Give back each entry exactly as written, apart from the pictures.

--*--

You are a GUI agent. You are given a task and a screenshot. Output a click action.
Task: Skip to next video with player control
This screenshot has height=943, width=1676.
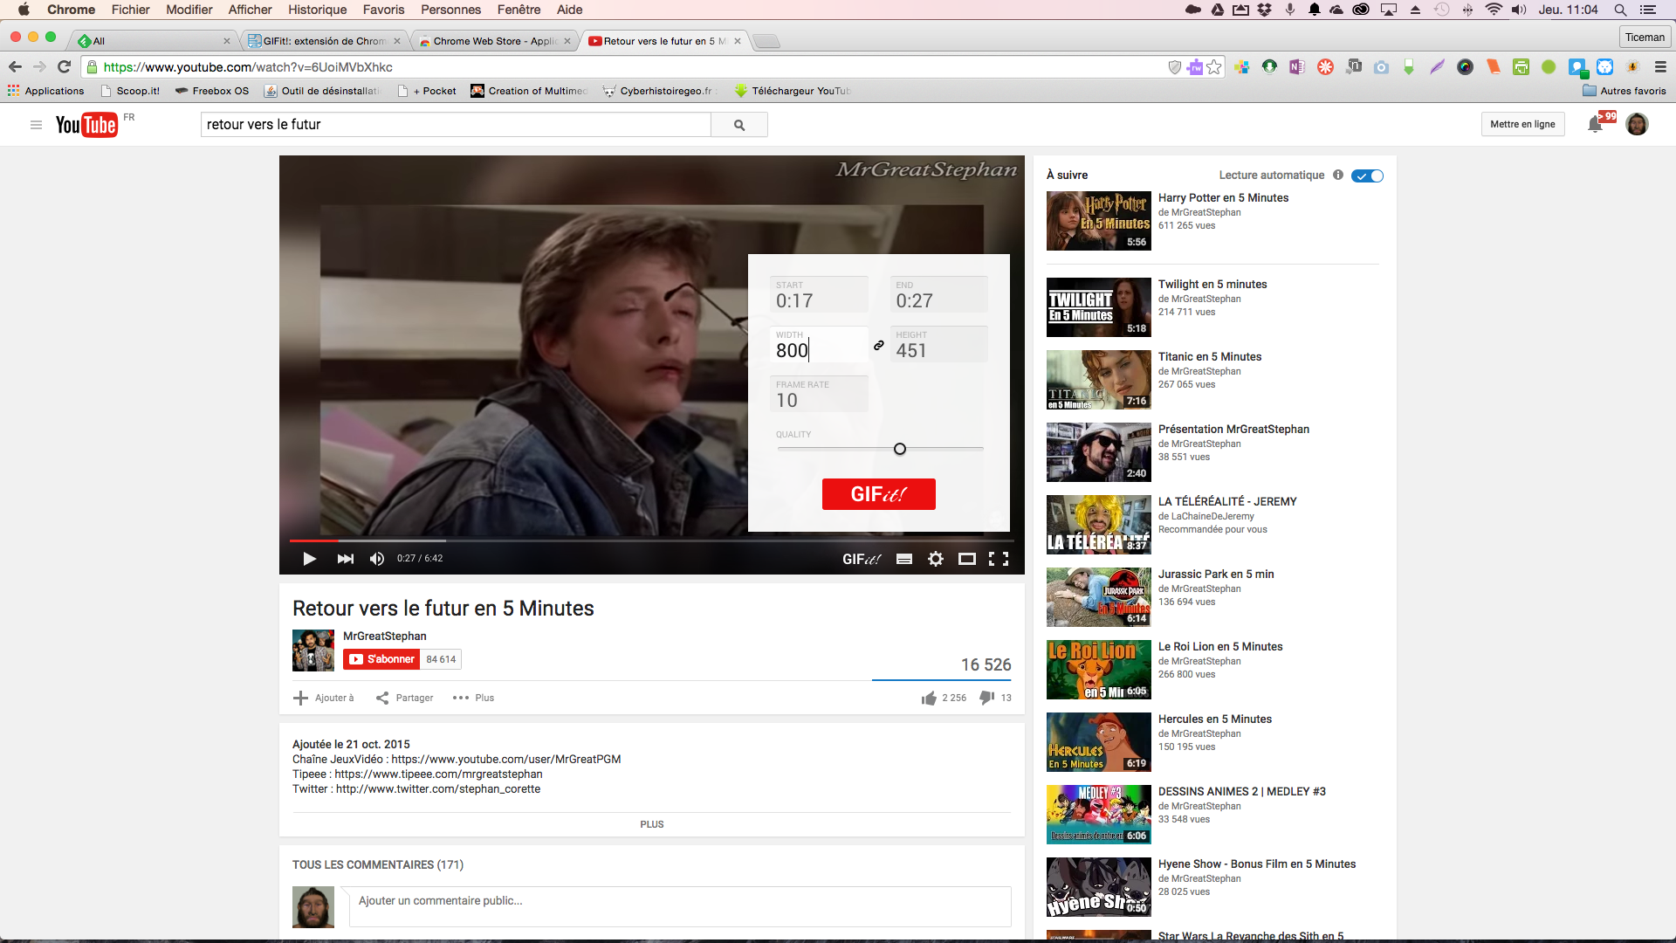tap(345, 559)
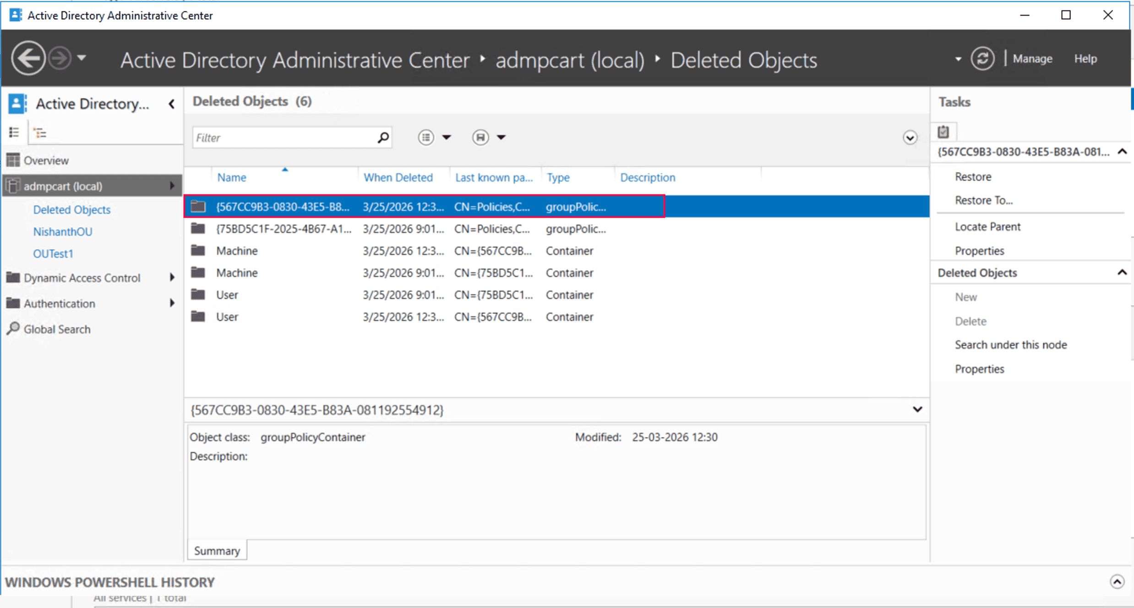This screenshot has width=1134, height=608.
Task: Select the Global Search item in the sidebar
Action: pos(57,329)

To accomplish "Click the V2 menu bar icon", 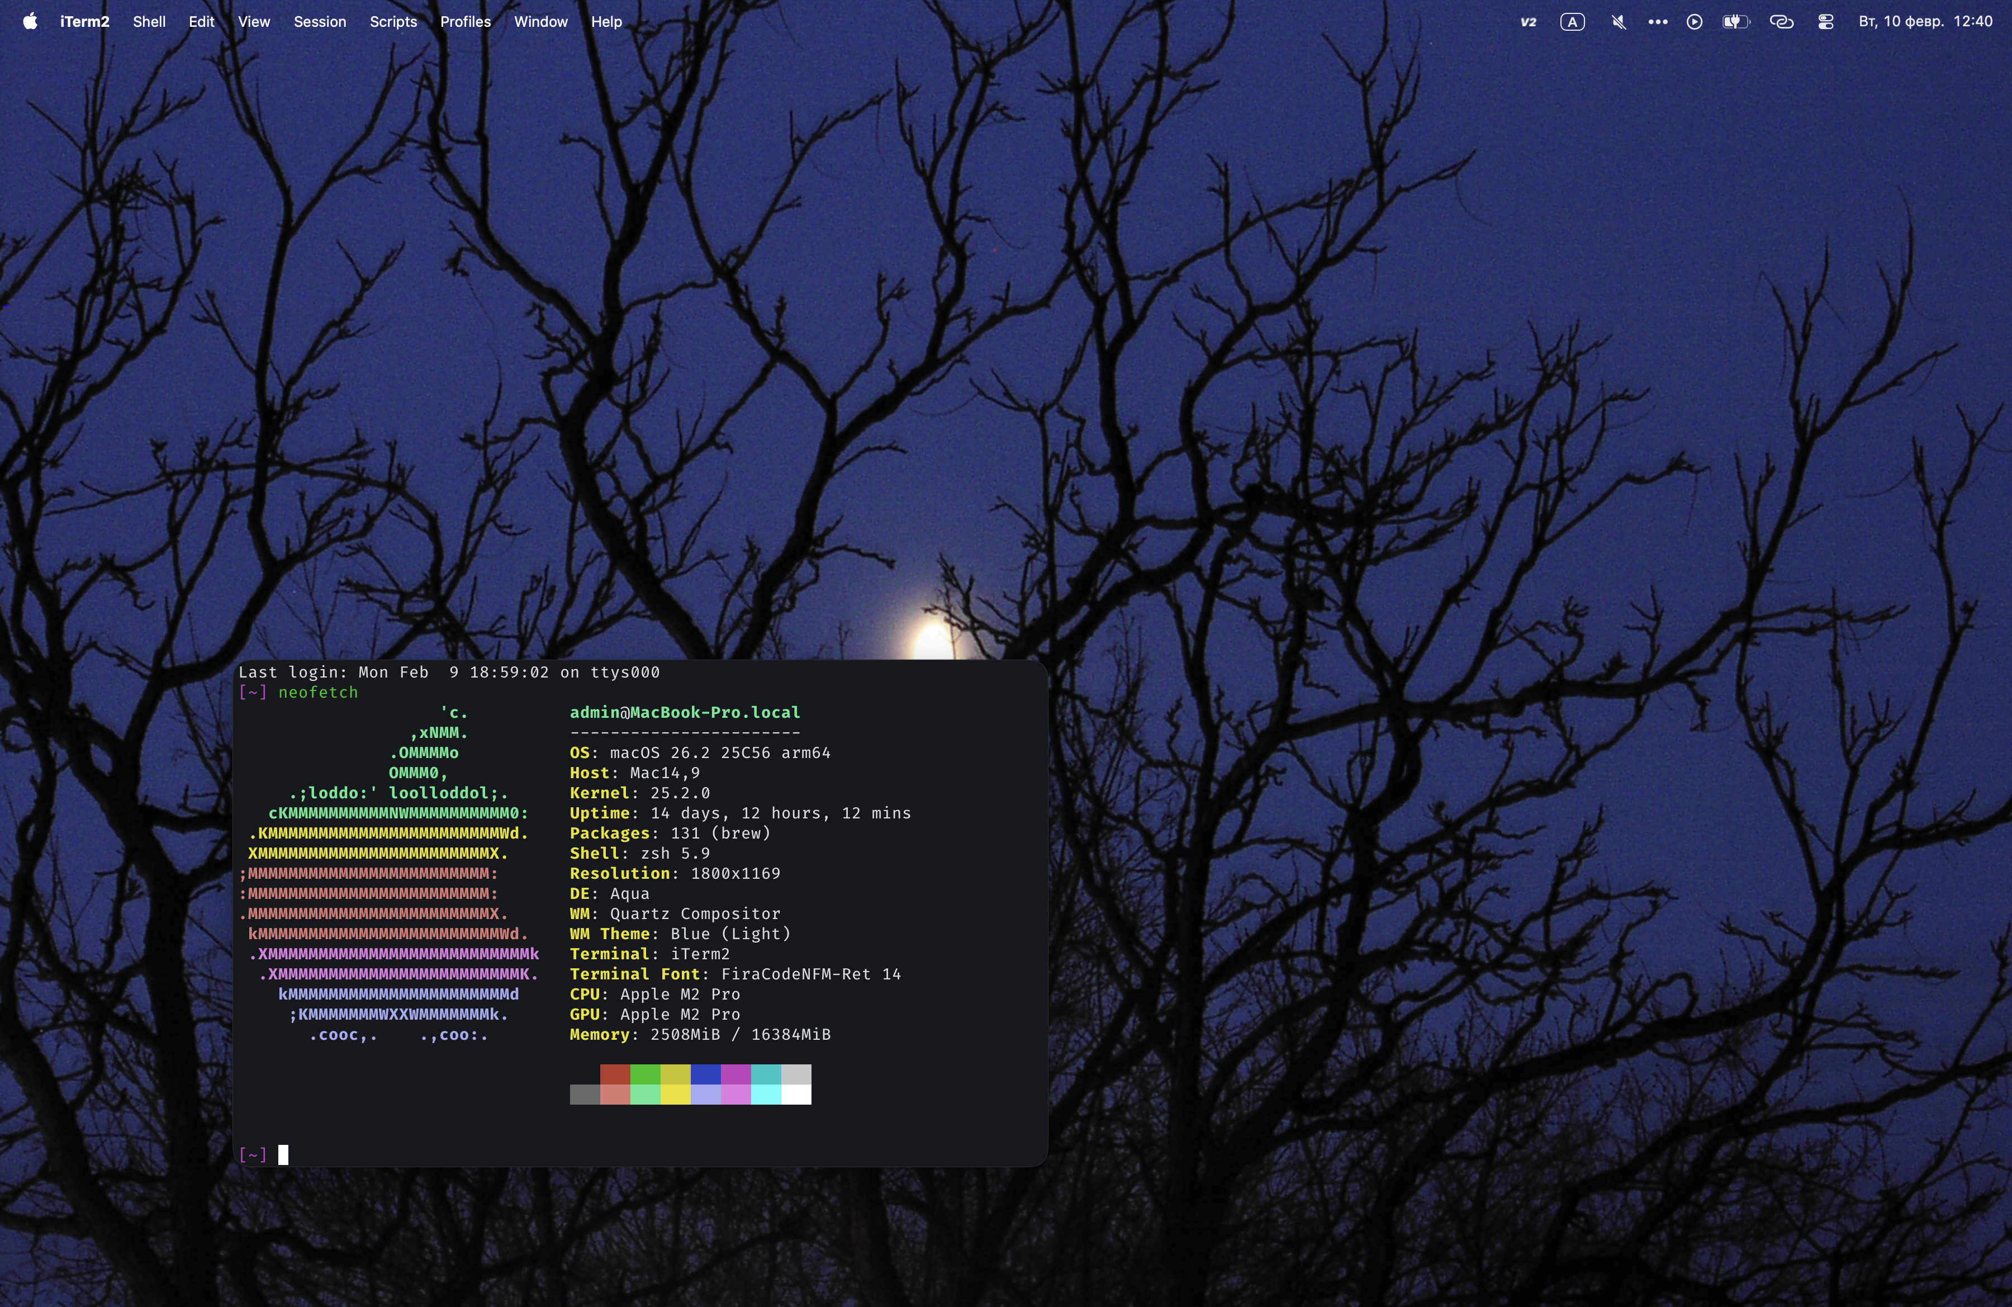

--*--

RESPONSE TO THE TASK
You are a GUI agent. You are given a task and a screenshot. Output a click action.
Task: Skip to next video with player control
This screenshot has height=943, width=1676.
tap(345, 559)
This screenshot has width=1134, height=608.
Task: Select the Global Search item in the sidebar
Action: pos(57,329)

To accomplish "Click the V2 menu bar icon", 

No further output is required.